* [Task to carry out]
Search the data below, and report every line in which "pixel" occurs.
***
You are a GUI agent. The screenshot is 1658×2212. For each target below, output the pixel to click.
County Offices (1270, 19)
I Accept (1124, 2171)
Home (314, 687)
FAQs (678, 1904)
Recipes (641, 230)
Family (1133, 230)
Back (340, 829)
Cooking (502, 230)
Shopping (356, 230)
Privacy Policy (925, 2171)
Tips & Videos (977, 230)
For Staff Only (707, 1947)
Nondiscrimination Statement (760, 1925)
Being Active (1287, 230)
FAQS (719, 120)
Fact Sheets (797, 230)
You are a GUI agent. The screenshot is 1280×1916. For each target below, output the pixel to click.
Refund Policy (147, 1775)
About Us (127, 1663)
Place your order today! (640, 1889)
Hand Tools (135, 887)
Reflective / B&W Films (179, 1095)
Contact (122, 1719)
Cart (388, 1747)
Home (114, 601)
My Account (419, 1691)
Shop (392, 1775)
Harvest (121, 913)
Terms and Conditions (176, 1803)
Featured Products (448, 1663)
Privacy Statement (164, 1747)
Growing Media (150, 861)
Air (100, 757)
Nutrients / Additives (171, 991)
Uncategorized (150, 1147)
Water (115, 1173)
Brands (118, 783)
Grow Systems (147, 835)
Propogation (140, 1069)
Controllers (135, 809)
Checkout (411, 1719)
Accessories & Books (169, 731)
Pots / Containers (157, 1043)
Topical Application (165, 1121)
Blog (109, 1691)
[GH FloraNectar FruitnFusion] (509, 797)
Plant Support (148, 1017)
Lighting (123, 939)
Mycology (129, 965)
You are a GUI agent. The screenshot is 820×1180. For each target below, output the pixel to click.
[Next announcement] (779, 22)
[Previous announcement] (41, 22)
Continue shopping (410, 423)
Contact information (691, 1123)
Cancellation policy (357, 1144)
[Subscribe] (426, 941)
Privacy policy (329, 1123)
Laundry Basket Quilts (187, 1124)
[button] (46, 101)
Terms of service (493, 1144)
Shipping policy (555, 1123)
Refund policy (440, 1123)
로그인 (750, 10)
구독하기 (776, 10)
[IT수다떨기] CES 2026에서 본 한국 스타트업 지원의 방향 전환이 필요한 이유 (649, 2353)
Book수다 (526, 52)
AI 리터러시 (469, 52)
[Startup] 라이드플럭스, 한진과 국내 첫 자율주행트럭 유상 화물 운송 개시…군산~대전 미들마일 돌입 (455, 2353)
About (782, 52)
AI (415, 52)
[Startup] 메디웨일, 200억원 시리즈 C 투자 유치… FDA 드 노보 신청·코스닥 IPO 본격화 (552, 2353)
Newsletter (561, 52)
***
* [Answer to the problem]
You are a GUI agent. The screenshot is 1658×2212. For each target below, output the pixel to click.
You are a GUI agent. The screenshot is 1280×1916. For each target below, output the pixel to click.
You are a GUI agent. The screenshot is 820×1180. For each target below, output the pixel to click.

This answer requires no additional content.